Um dos temas mais significativos presentes no livro branco é a aspiração da China de se tornar não apenas uma participante na governança global, mas também uma força transformadora. O documento enfatiza repetidamente a justiça, a inclusão e o papel da ONU – uma linguagem direcionada aos países do Sul Global, que muitas vezes são excluídos da arquitetura de segurança concebida pelo Ocidente.
Ao se posicionar como defensora da "segurança indivisível", a China está cortejando o Sul Global, sugerindo que os regimes ocidentais de controle de armas privilegiam os fortes e restringem os fracos. A estratégia é clara: construir alianças normativas que fortaleçam a legitimidade de Pequim como formuladora de regras globais.

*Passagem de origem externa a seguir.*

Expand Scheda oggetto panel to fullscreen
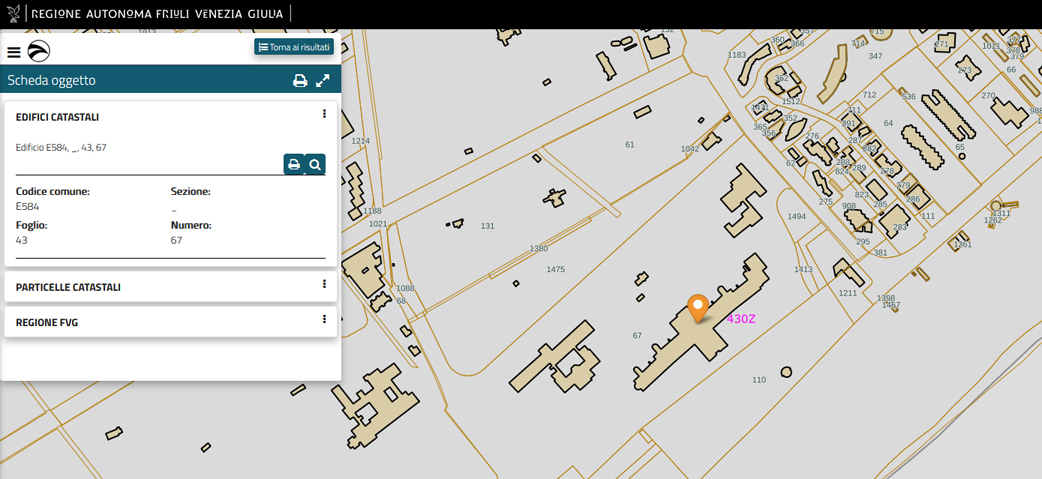The image size is (1042, 479). [323, 81]
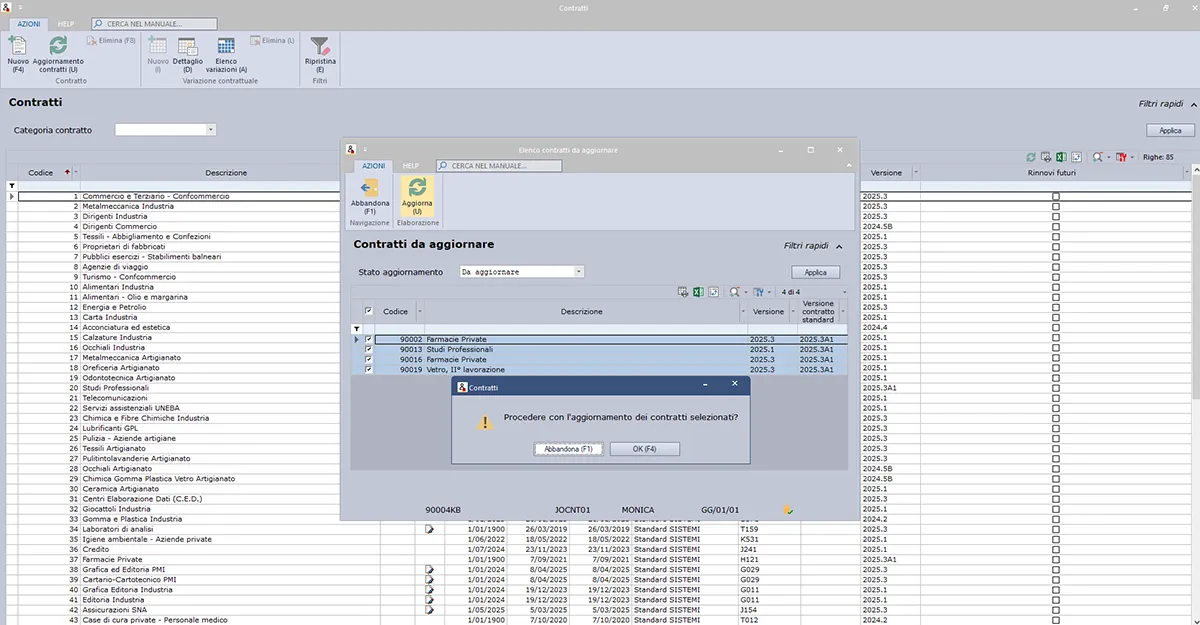This screenshot has width=1200, height=625.
Task: Click the Aggiorna (U) refresh icon in dialog
Action: click(417, 190)
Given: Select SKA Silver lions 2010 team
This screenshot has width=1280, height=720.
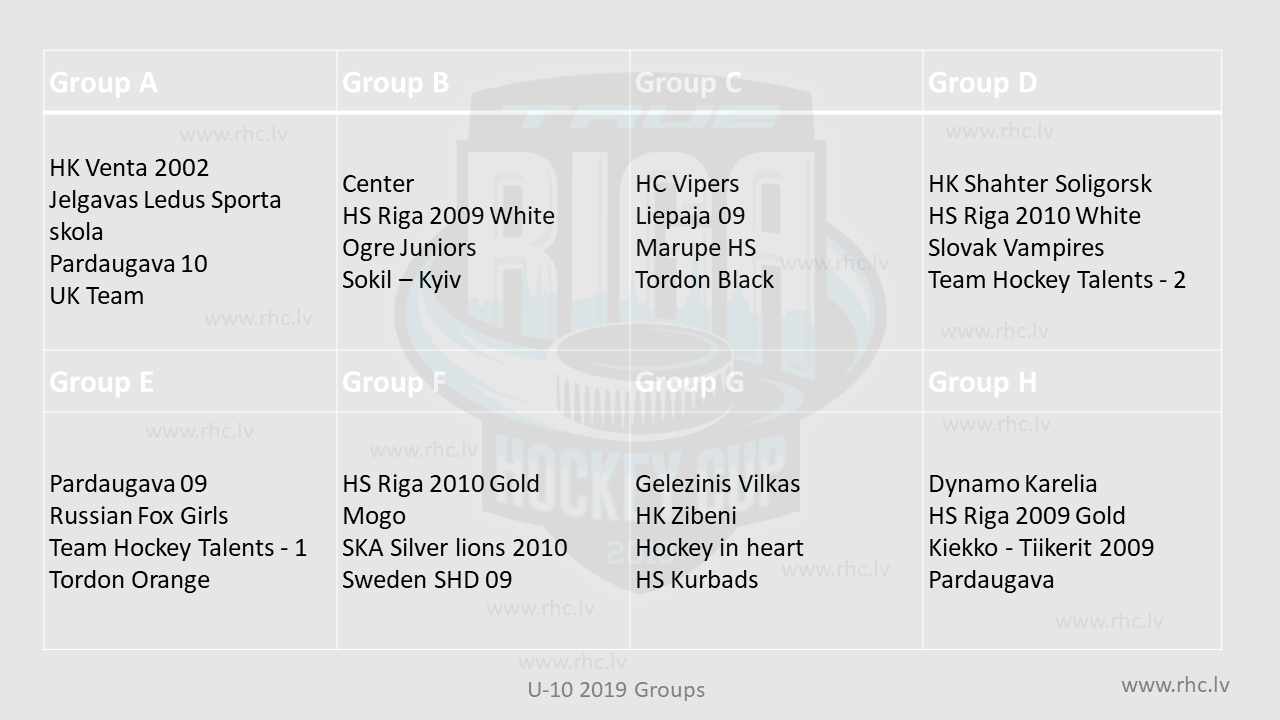Looking at the screenshot, I should point(454,548).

O novo livro branco da China não é um documento político passivo. É uma declaração estratégica: uma tentativa de reformular o controle de armas em termos que reflitam os interesses, as ambições e a visão de mundo da China. Ele contrapõe-se às expectativas dos EUA, desafia a segurança baseada em alianças, promove um modelo de governança centrado na ONU e reivindica espaço em domínios tecnológicos emergentes.
Se o mundo aceitará essa perspectiva é outra questão. Washington e Tóquio verão uma narrativa conveniente em vez de moderação. Muitos países em desenvolvimento poderão ver um parceiro resistindo à dominação ocidental. Enquanto isso, o resto do mundo se deparará com uma realidade crescente: o futuro do controle de armas não será mais negociado apenas em Washington e Moscou, mas em uma arena geopolítica mais ampla, onde a China está cada vez mais confiante, assertiva e pronta para liderar.